From manufacturer docs: 55.2V - 3.45V/cell for a 16S - can’t be a protection cut-off.
For sure it’s a way of saying - no more than this: this is the voltage for constant voltage, “absorption” phase.
I would set the current limit to 10A and voltage limit to 55.2V and let it keep charging up until delta is smaller than 30mV.
If possible, monitor the high cell voltage and reduce the CURRENT limit as soon as the high cell voltage is reaching more than 3.55V.
Keep reducing it up until it’s not possible to go over 3.55V per cell.
Some will say that you should reduce the voltage, but the effect will be the same - reducing the voltage will eventually make the current go down.
But you need to keep the voltage as high as possible for the balance to start and keep working.
So reducing the current, in a way, you still keeping the charging process on a constant current, voltage ramp-up way, allowing the voltage to reach the final voltage target.
During time you’ll see/learn that charging with small currents will help cells to reach more evenly the final stage and delta will be lower and lower.

I agree this does seem quite conservative and a bit low (opinion) but it is not the first manufacturer i have seen limit it there.

@mjim
Is the high cell always the same one?
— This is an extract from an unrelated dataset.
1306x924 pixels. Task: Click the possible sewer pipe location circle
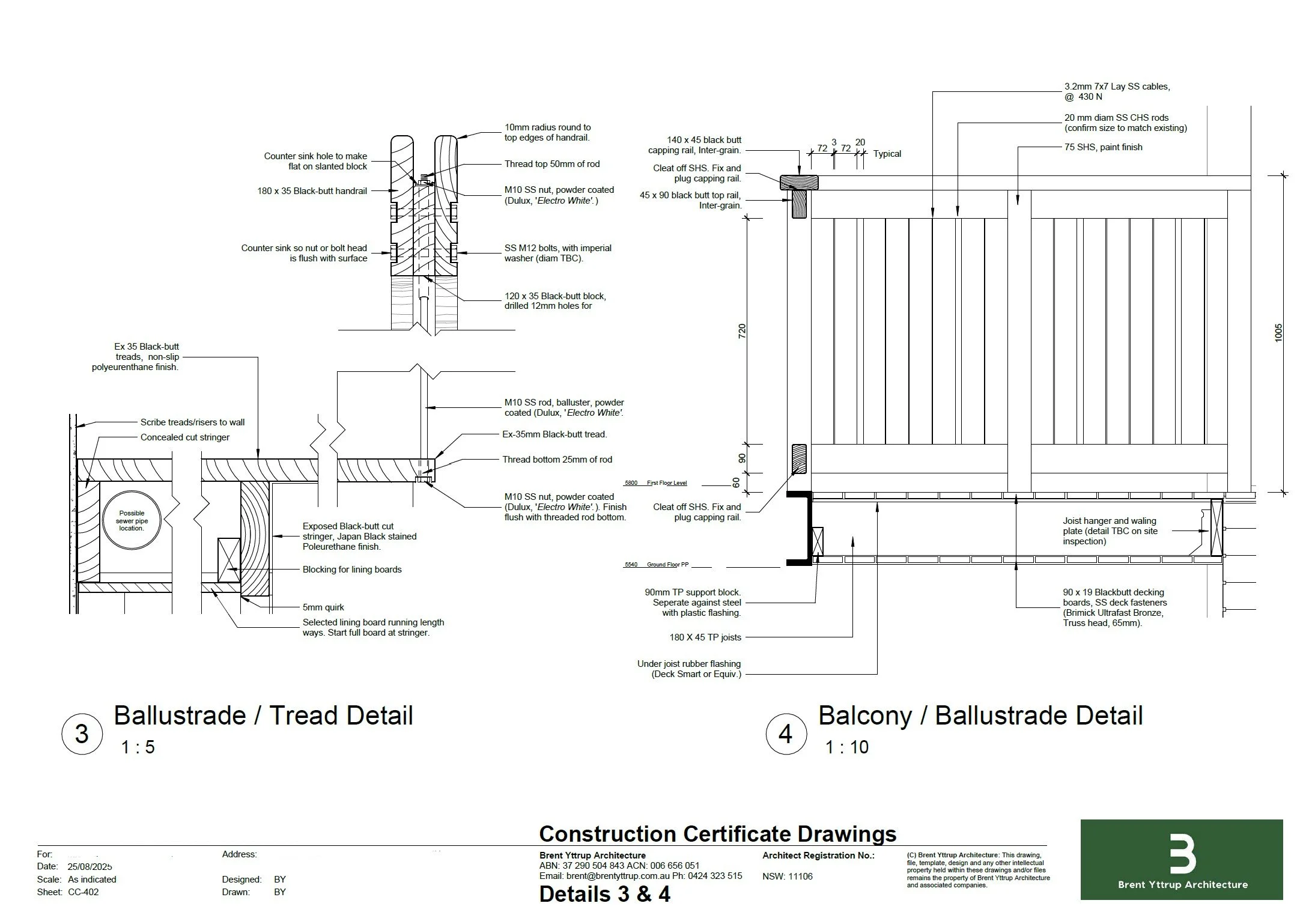tap(132, 521)
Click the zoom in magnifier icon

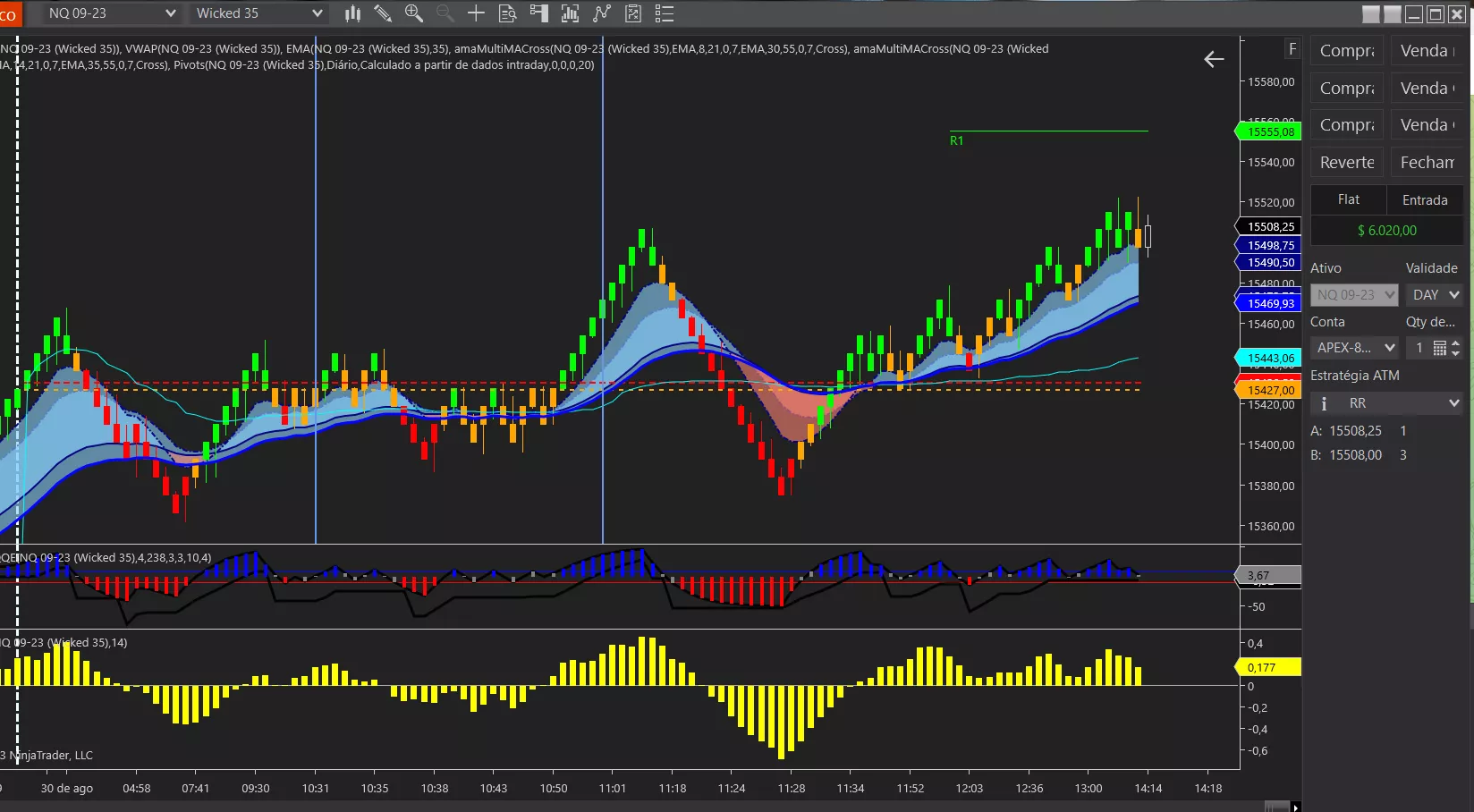point(413,13)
If you hover your mouse over the minnand max usually the cell address appears there.

This is the idea- the thing is the bms is intefering by dropping the max CVL. The only way to prevent that is remove bms control (and reset the system to continue) which means mjim will have to watch everything like a hawk.
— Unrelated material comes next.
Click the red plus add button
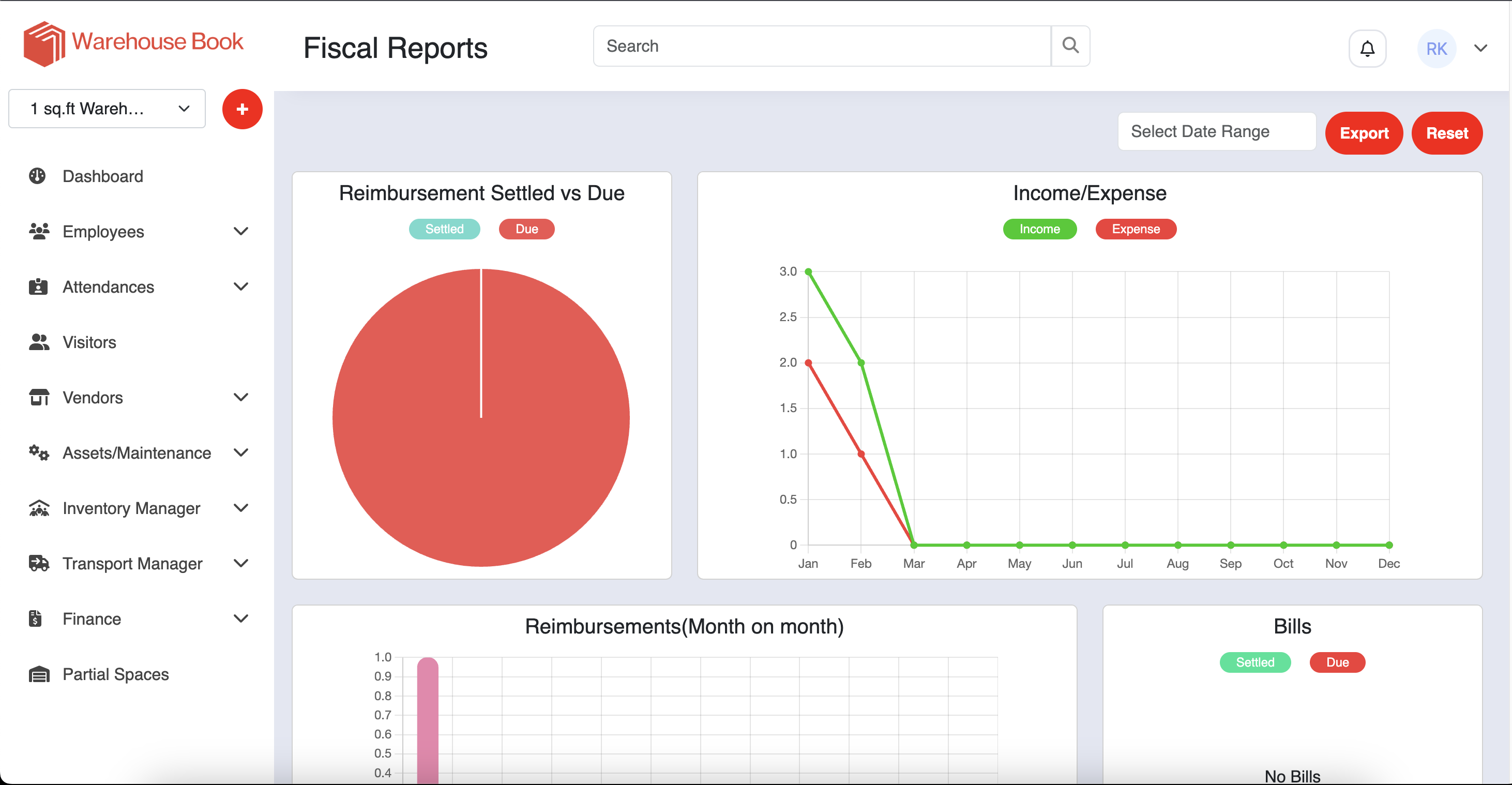This screenshot has width=1512, height=785. pos(242,109)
And that is not the best solution.

Another Sunwoda user here in the forum reported also cell voltage differences of 50 mV. The current Sunwoda BMS firmware makes not the best job (compared to other manufacturers in the market). But the BMS algorithm is designed by Sunwoda according here cells used.

@mjim can ask the Sunwoda Technical Support to check his system behaviour.
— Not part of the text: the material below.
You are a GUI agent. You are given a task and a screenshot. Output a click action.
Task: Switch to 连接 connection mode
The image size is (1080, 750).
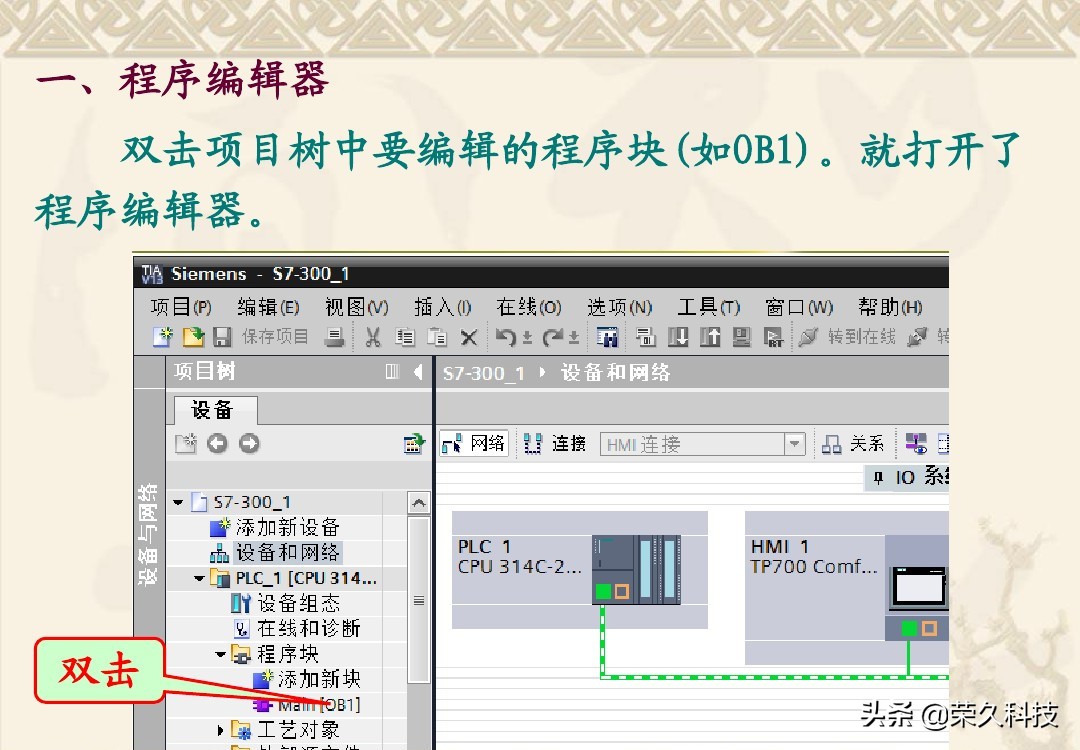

In the past I have also worked with Victron gx DVCC settings to manage the behaviour of my Pytes Battery Stack. (It makes stress.)

I contacted the Pytes Support. There was a lengthy series of emails, many many logfiles, a great deal of discussion, some of it quite heated, but always solution-oriented. Since October 2025, I’ve been running firmware (V27) that fulfills all the requirements I (and other users) requested. While the CCL is reduced from 75 A to 50 A for one battery in the stack (I never saw the 75A again) in this firmware, the charging behavior is now continuous up to a state of charge (SOC) of 100%, and the balancing works as desired at ALL SOC levels. All controlled by the BMS.

Conclusion: The manufacture of the battery and the BMS must do the job. If they think that 50mV cell difference is OK, then it is their decision.

Can you set in the BMS when cell balancing should start? Set it very low like 3.300 volts.

If you want to measure cell voltage down to the milivolt you must have a accurate 4.5 to 5 digit read-out digital multi meter, 90% of the dmm are 3.5 digit and are useless.

Very accurate dmm with 6.5 digit reading are also great for measure DC voltage drop over cables, fuses, switches.

And then accuracy of an dmm.. +/- 1% may sound pretty good it’s actually very bad: +/- 1% of 3.500 Volts could be 3.535 or 3.465 Volts a difference of 70 mV!

First of all thank you everyone for your answers and help. I’ll try to answer everything below.

Is the high cell always the same one?

Not really. Sometimes it matches, other times it doesn’t. Currently it’s 4:16. Yesterday it was 5:15. I however have seen 5:15 repeatedly as the highest voltage cell over the past week.

This is the idea- the thing is the bms is intefering by dropping the max CVL. The only way to prevent that is remove bms control (and reset the system to continue) which means mjim will have to watch everything like a hawk.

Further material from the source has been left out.